Because I have mentioned it so many times in my previous posts I thought I would take this opportunity to explain one of the biggest victories for wildlife that has happened in the last 100 years. What exactly am I talking about? If you have read my previous posts you probably got it right, the Endangered Species Act (ESA). The ESA started to take shape in 1966 when the US government started to officially set aside money to help endangered species and habitats. Over the next 7 years it evolved into what it is today. The ESA as we know it today was signed into action on December 28th 1973 by Richard Nixon. Possible interesting side note: Nixon was born in Yorba Linda, the same city I was born and raised. The act came about because of the inadequate protection afforded to the wildlife in the United States. As the nation was growing, it started encroaching on many of the native wildlife’s natural habitat. In a rare act of cooperation, scientist and politicians united in an effort to protect wildlife from “economic growth and development untempered by adequate concern and conservation” and in a larger picture it was also meant to protect “the ecosystems upon which they depend.” In other words, the goal of the ESA is to prevent the extinction of vulnerable plants and animals and to help maintain the existing populations by removing or lessening threats to their survival. The ESA is administered by two federal agencies, the United States Fish and Wildlife Services and the National Oceanic and Atmospheric Administration.
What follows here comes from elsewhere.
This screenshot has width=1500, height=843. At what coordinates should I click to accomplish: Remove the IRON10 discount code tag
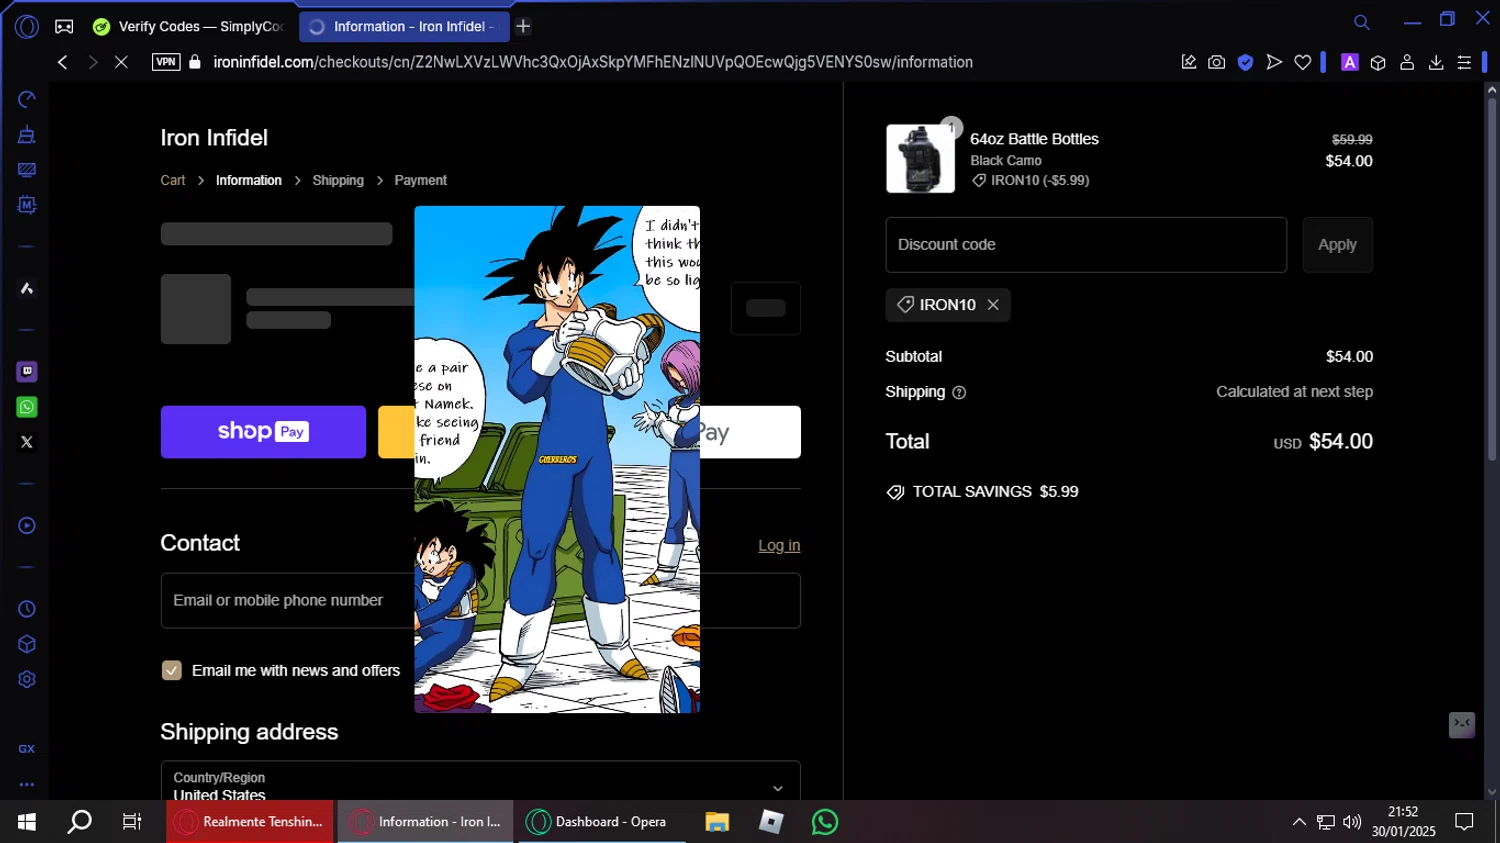(x=993, y=305)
There are two ways a species can make it onto the ESA list. The first option is goes through one of the two administrations running the program. These administrations require that the species meet one of the following 5 requirements to be listed on the ESA:
1. There is the present or threatened destruction, modification, or curtailment of its habitat or range
2. An over utilization for commercial, recreational, scientific, or educational purposes.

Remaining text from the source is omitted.